_Given data_
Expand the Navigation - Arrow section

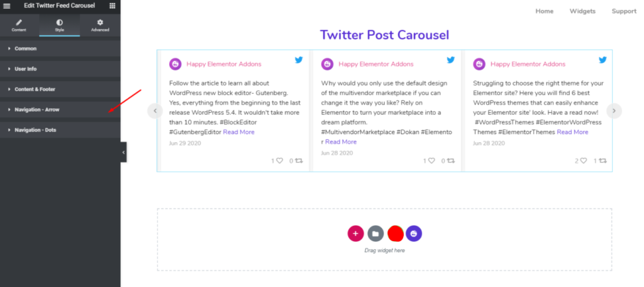click(x=37, y=110)
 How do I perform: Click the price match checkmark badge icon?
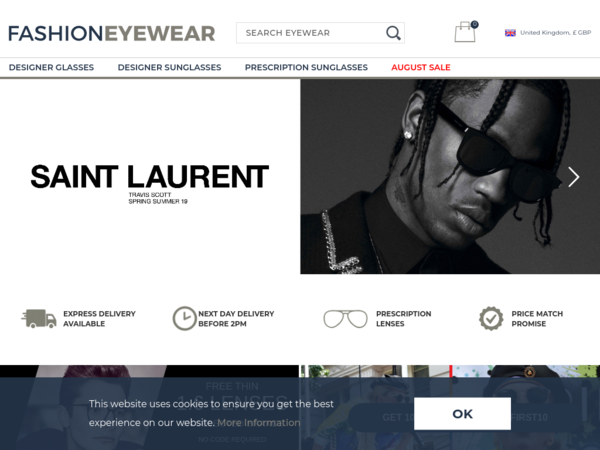(491, 318)
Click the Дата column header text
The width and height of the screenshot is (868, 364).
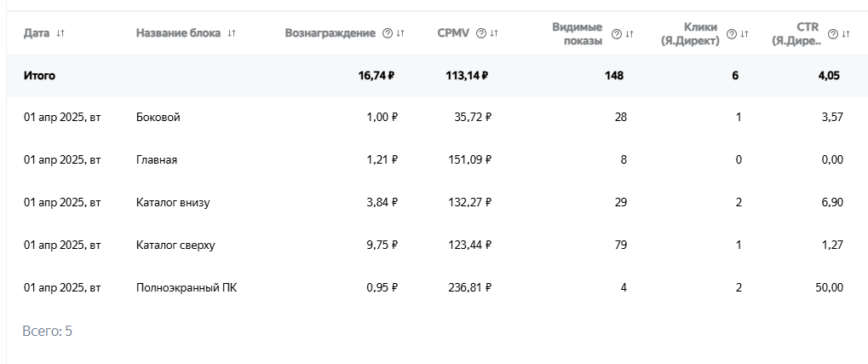pos(37,33)
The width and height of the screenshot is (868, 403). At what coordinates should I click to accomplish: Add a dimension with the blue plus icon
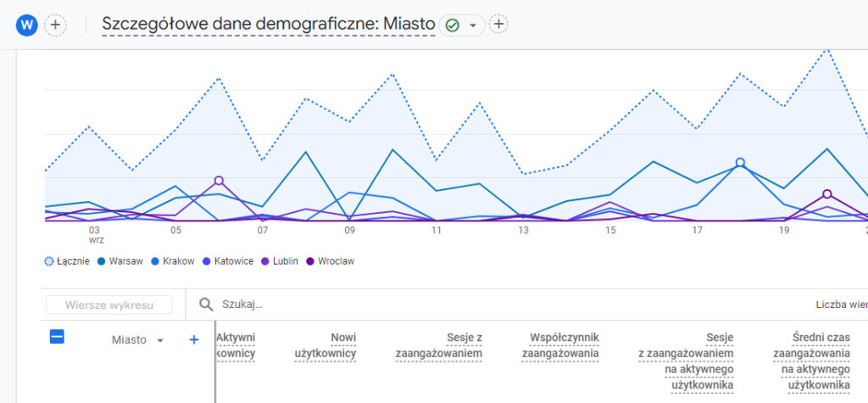tap(193, 339)
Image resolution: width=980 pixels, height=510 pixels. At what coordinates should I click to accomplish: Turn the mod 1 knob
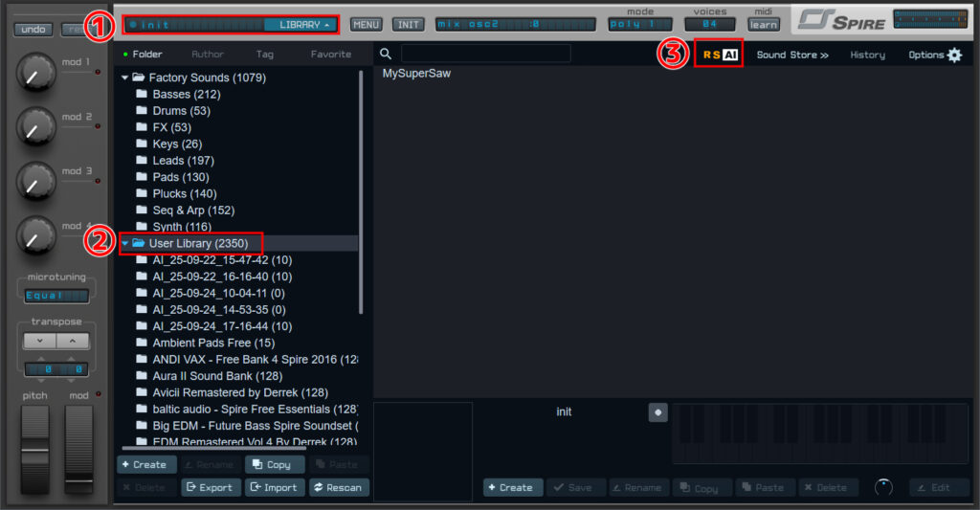[35, 73]
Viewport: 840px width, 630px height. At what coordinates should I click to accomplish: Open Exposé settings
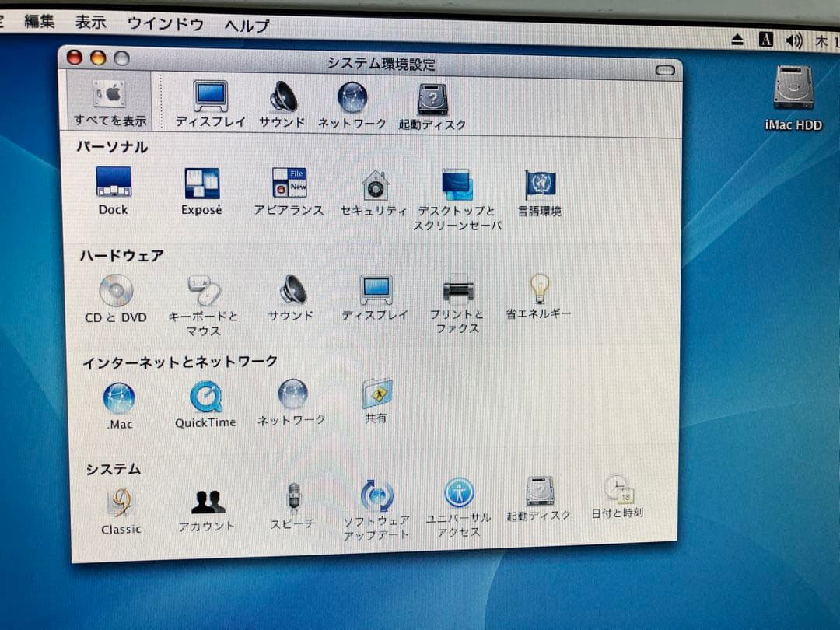coord(201,185)
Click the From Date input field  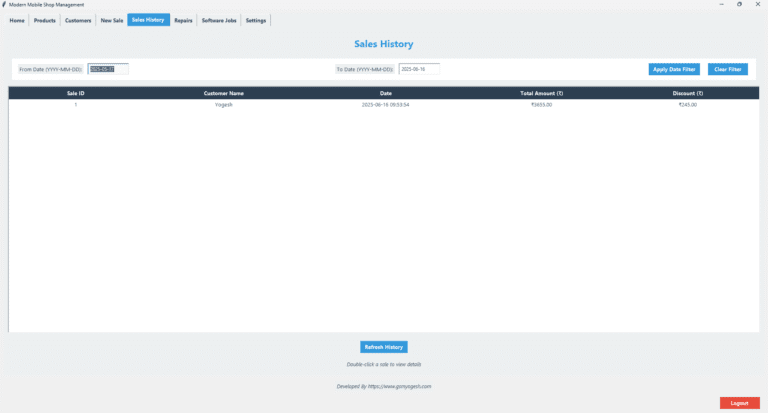[108, 69]
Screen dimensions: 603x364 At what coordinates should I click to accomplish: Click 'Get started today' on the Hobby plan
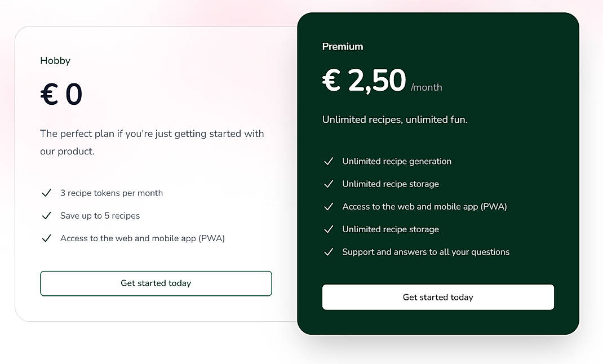tap(156, 283)
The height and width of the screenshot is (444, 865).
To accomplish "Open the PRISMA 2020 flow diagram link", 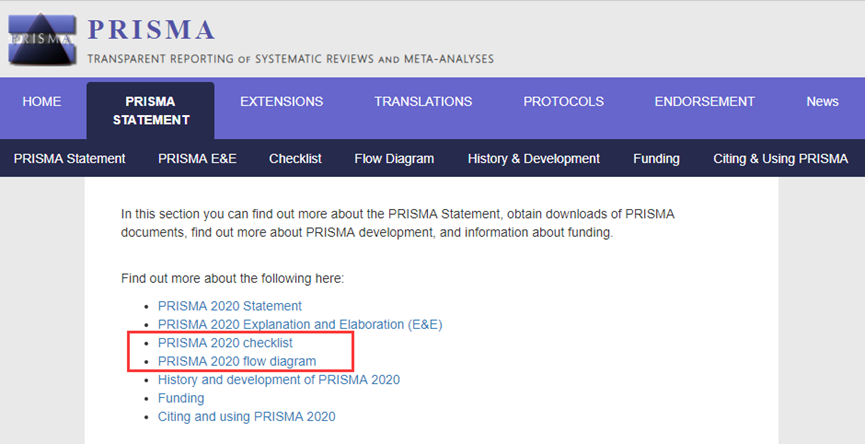I will 237,361.
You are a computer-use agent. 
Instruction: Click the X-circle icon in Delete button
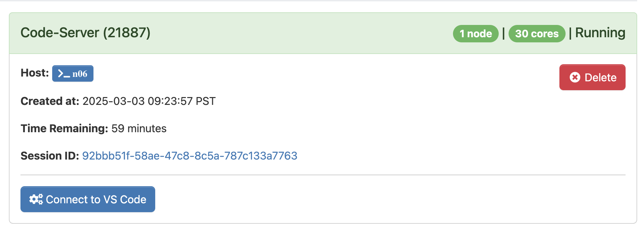[575, 78]
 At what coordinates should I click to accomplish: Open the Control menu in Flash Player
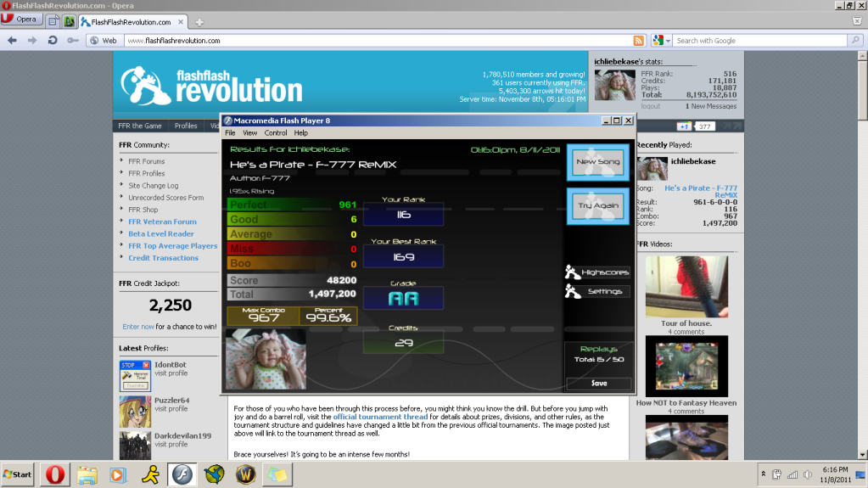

_What to do_
Word for word, restate only the lines from the one bearing "You are a computer-use agent." through the final line of the listing, inclusive, with no pictures.

_Response area_
You are a computer-use agent. 
Instruction: Click the X-circle icon in Delete button
[575, 78]
 At what coordinates should I click to accomplish: Open the Control menu in Flash Player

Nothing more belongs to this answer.